>> START

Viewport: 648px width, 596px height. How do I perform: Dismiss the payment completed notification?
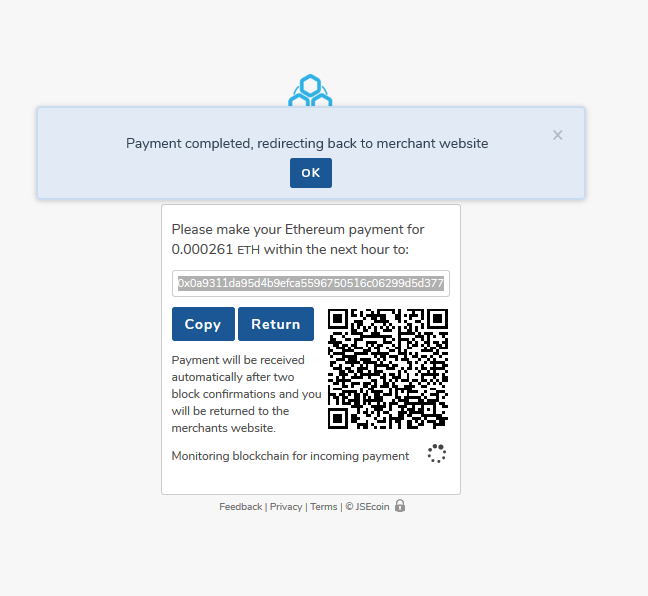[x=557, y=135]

>> END
>> START

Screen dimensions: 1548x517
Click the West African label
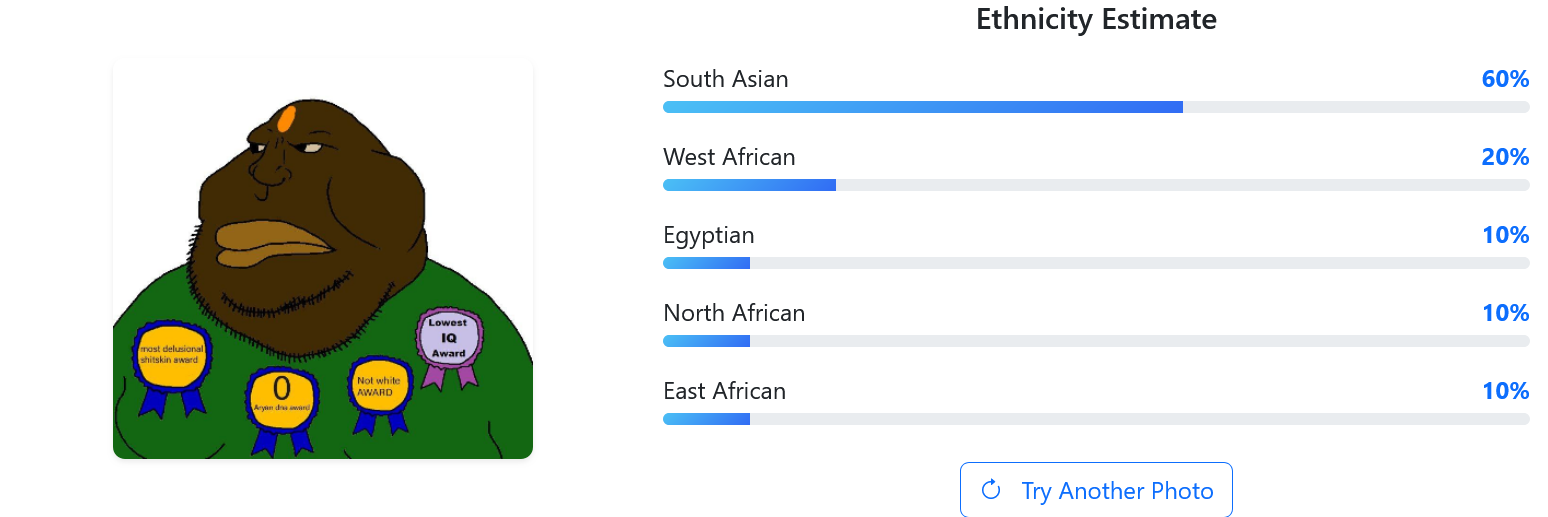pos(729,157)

>> END

◆ The exercise
Please repeat everything from the line containing "Screen dimensions: 1548x517" down to the line containing "pos(729,157)", both of those lines included. Leave the pictures out of your answer.

◆ Exercise solution
Screen dimensions: 1548x517
Click the West African label
pos(729,157)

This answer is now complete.